Satu pertanyaan yang telah lama tak memiliki tuan untuk diterima itu akhirnya terbebas dari belenggu Sang Kaisar. Lemas sekujur tubuhnya seakan kerangka tak lagi hadir untuk menopang tegak dan tumpuan kaki. Isi kepalanya begitu sunyi dan nalarnya berhenti untuk beberapa saat. Ingin sekali dirinya berlari menerjang bidadari yang begitu dirindunya dalam sebuah rengkuhan yang begitu erat. Namun, Vegas hanyalah seorang pengecut. Ia takut sosok di hadapannya lebur bersama angan yang ditiup angin dalam dunia imajinasi.

"V-Vegas.. kamu.. Vegas..ku?" Pria cantik yang kalah akan bendungan tangisnya itu mengabaikan fakta bahwa ia bertelanjang kaki dan mulai mencipta langkah demi mempersempit jarak dengan ayah dari anak semata wayangnya. Begitu kuat rindu menghantam dirinya, begitu lama pula penantian yang harus ia lalui untuk menyambut momentum ini.

"TIDAK! jangan, tolong.. jangan mendekat! aku mohon, Pete. Aku ingin melihatmu lebih lama. Diam disitu, sayang. Kalau kamu mendekat, aku takut mimpi indah ini usai." Vegas berjalan mundur. Begitu waspada dan perlahan, ia bahkan tak berani untuk mengedipkan kelopak matanya barang sedetik saja.

"Tapi, Vegas ini ak-"

"Pete, aku mohon diam!"

"JANGAN MEMBENTAK PAPA!"

Haru biru yang menyelimuti sepasang adam dalam balutan kerinduan itu seketika buyar setelah pria kecil yang semula mendekap erat bingkisan sosis bakar kini beralih merentangkan kedua tangan dan berdiri tegap sebagai tameng untuk melindungi Pete. "Jangan berani-berani meninggikan suara paman pada papa! Vee tidak suka! papa tidak boleh disakiti! papa juga tidak boleh dibuat menangis!" Merah pada kedua iris matanya menyerupai darah yang persis seperti milik Vegas. Tatapannya tajam dan udara semakin sesak dalam pengaruh feromon yang ditebarkannya layaknya seekor serigala kecil di zona perburuan. Begitu kentara untuk menyadarkan Vegas akan realita yang tersaji di hadapannya.

"Vee? Ve..Venice? namamu, Venice.. nak?" Sebut saja Vegas mendadak mengalami penurunan kepintaran. Begitu jelas nama anak itu dipanggil beberapa saat sebelumnya, masih saja ia mengajukan pertanyaan yang sudah memiliki jawaban.

"Iya. Namaku Venice, kenapa? paman iri? namaku bagus, kan?" Venice masih mempertahankan sinis dalam nada bicaranya.
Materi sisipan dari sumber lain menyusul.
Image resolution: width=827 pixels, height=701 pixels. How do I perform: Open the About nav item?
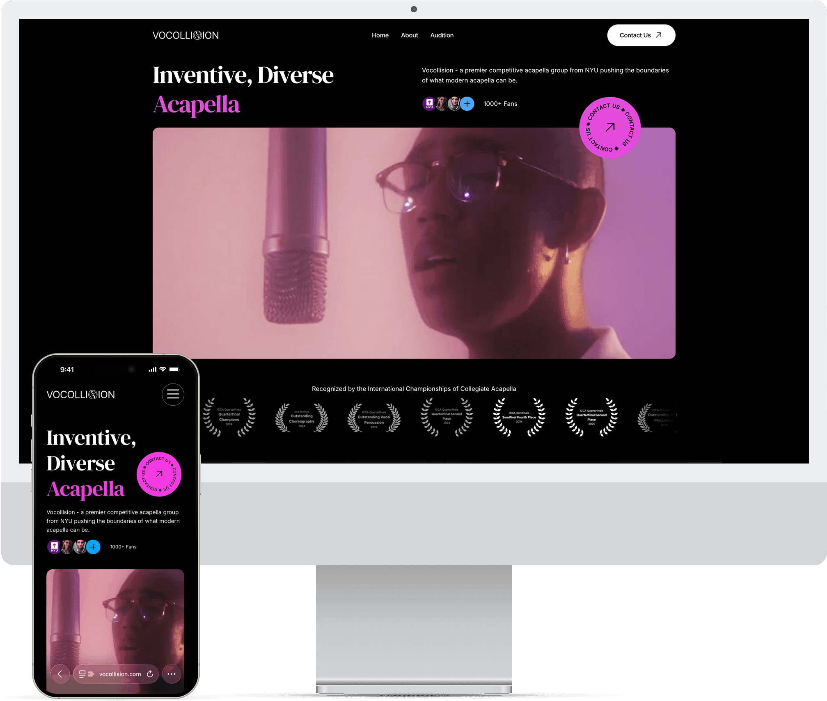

Secepat kilat Vegas mengalihkan pandangannya ke arah Pete. Begitu kasar ia menggosok kedua mata berairnya hanya untuk memastikan bahwa semuanya memang nyata terjadi. Keluarganya, harta dunia miliknya, benar-benar telah dikembalikan Dewi Bulan untuk berkumpul dalam akhir cerita indah. "Jangan bilang ini mimpi, tolong. Saat aku bangun, aku tidak akan sanggup menghadapi rasa sakitnya. Aku benar-benar bisa gila bila itu terjadi" lirihnya dalam gumam.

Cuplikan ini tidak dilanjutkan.